* Aim of the task *
Below are records; extract exactly the lines from the one with "Image resolution: width=1419" through the final line, including both, but drop the pictures.

[Stored records]
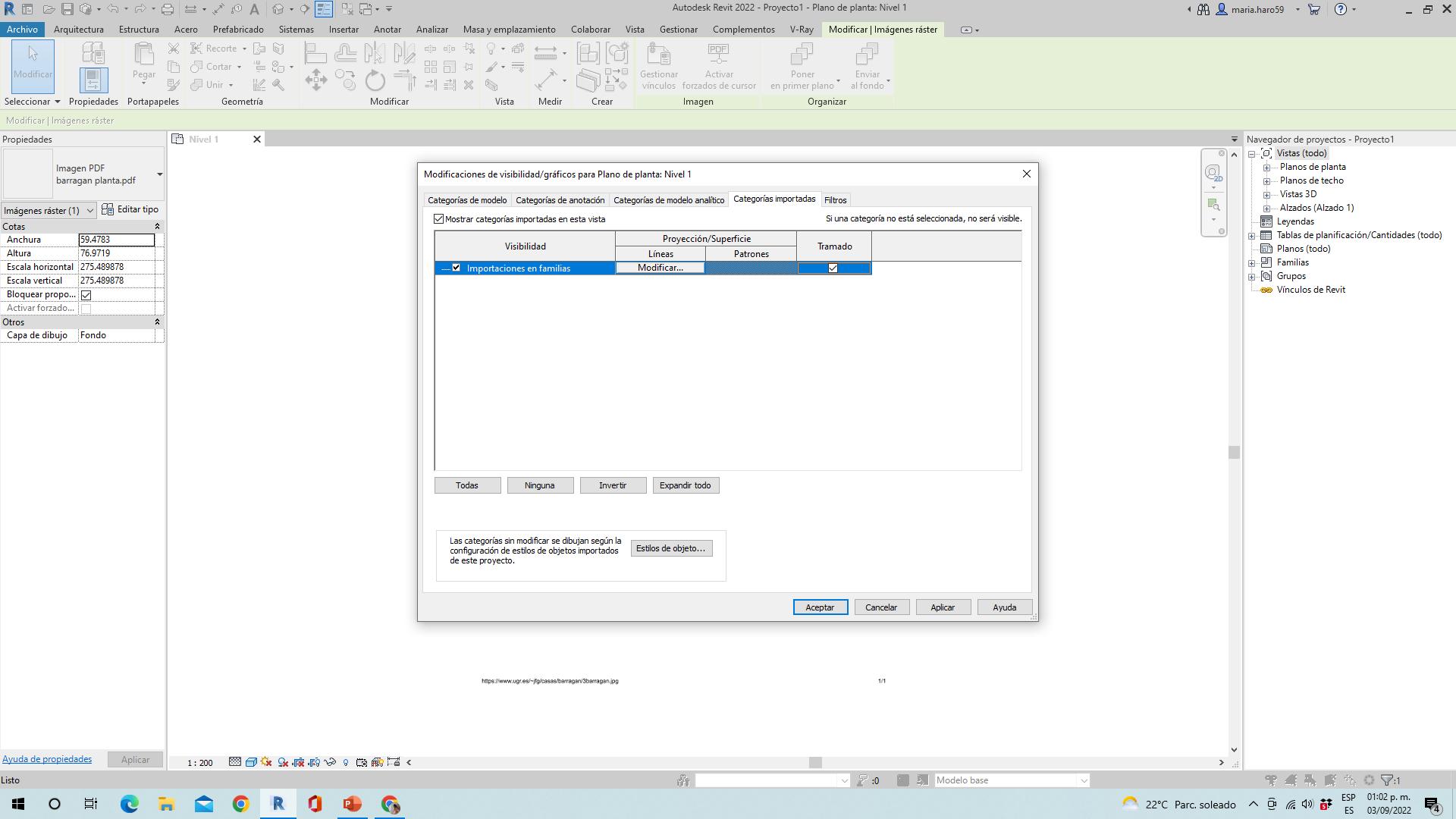Uncheck Mostrar categorías importadas en esta vista
1456x819 pixels.
(439, 219)
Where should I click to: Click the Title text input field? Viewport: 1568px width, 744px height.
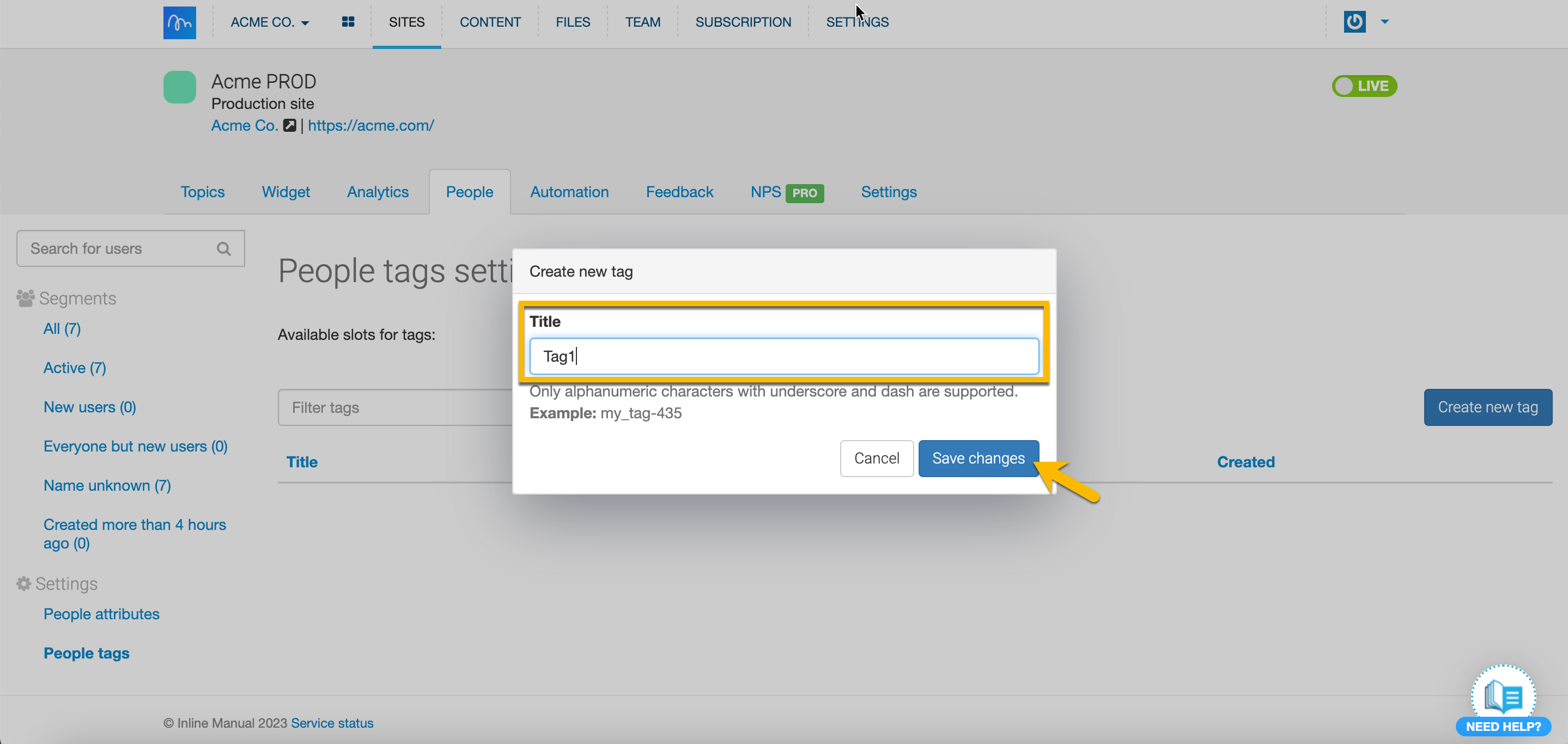pos(783,356)

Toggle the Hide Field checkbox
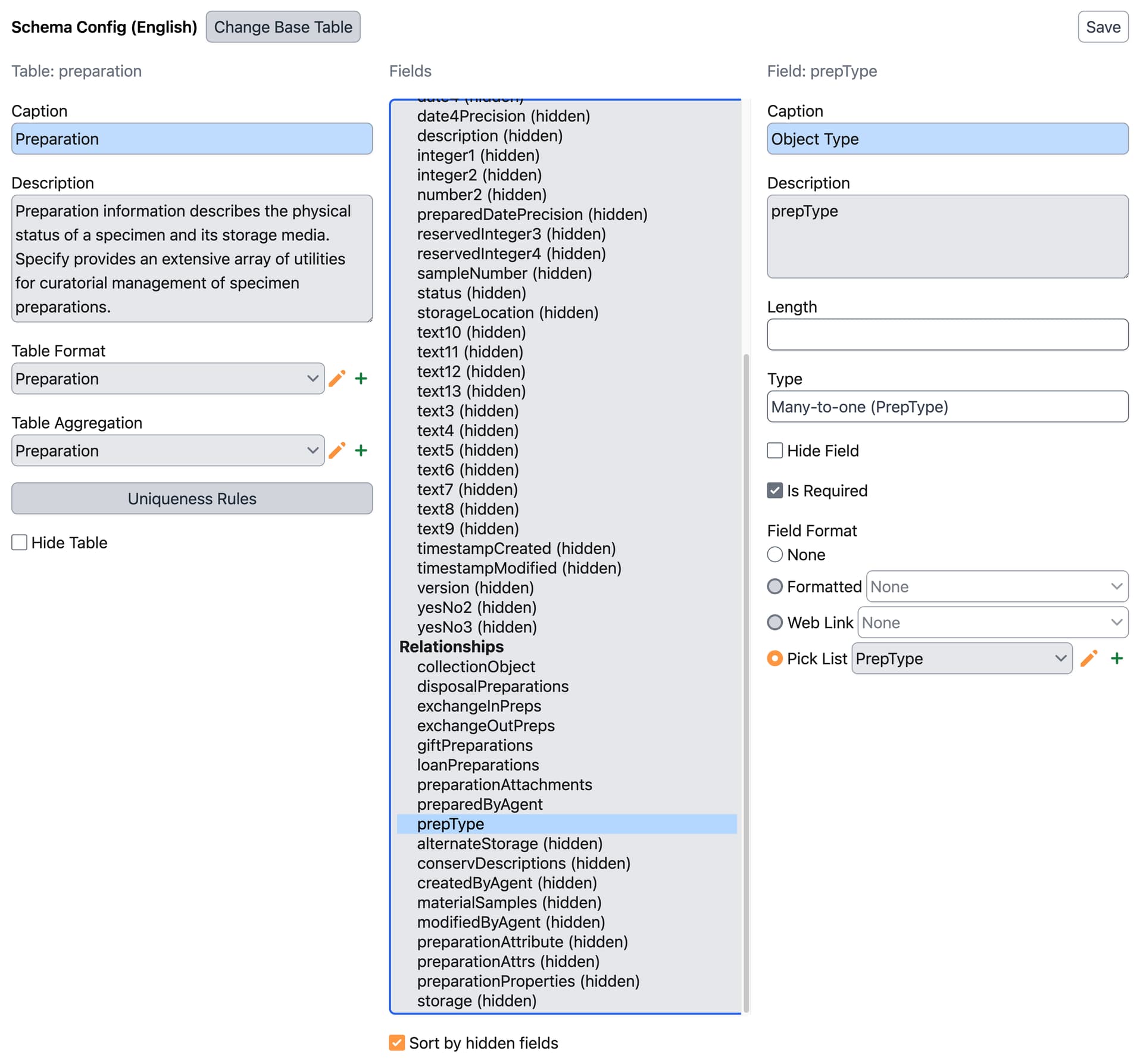(x=775, y=451)
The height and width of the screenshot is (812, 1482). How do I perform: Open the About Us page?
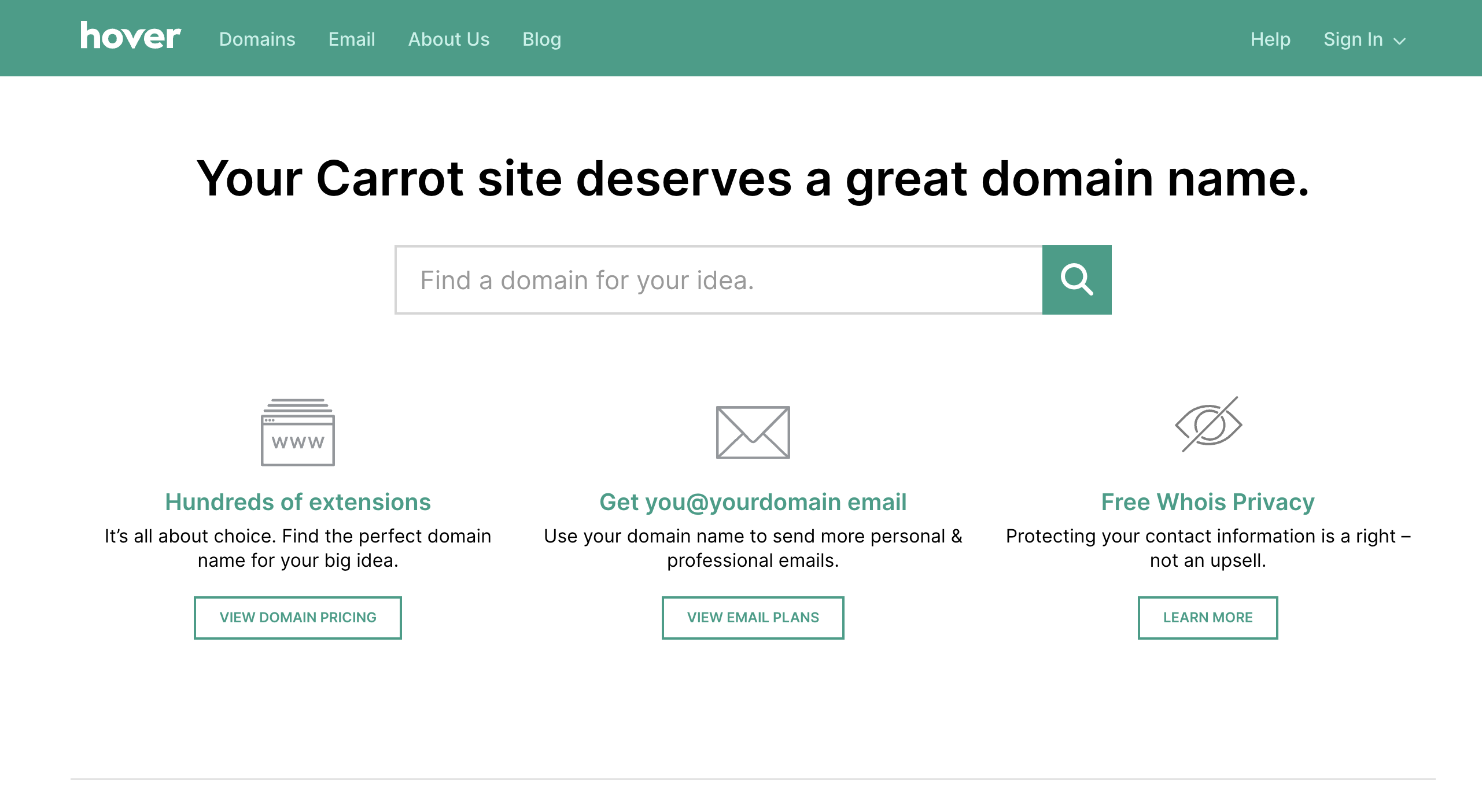coord(449,39)
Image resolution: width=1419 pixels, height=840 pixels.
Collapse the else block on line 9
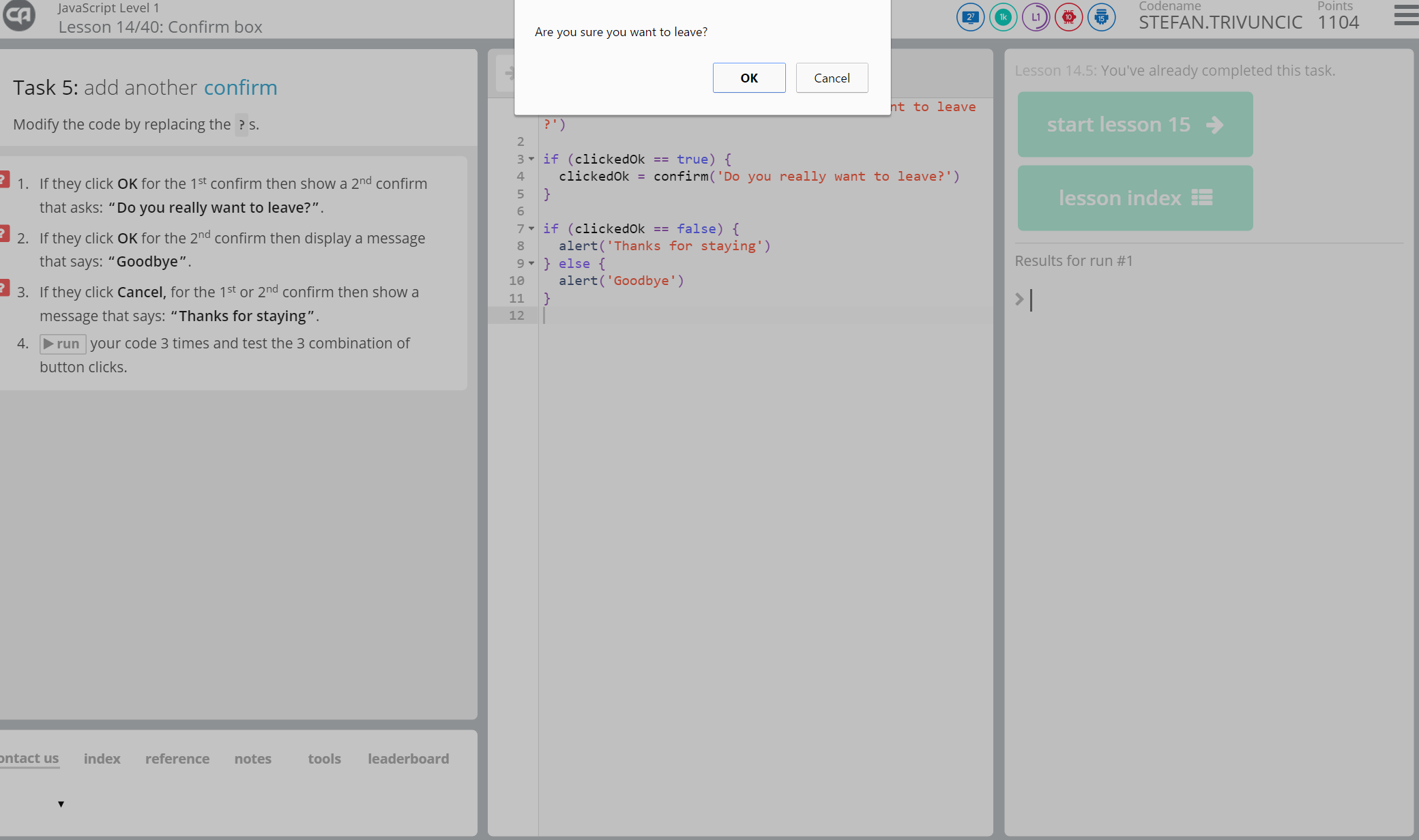coord(531,263)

* Solution for this problem *
Image resolution: width=1419 pixels, height=840 pixels.
Collapse the else block on line 9
coord(531,263)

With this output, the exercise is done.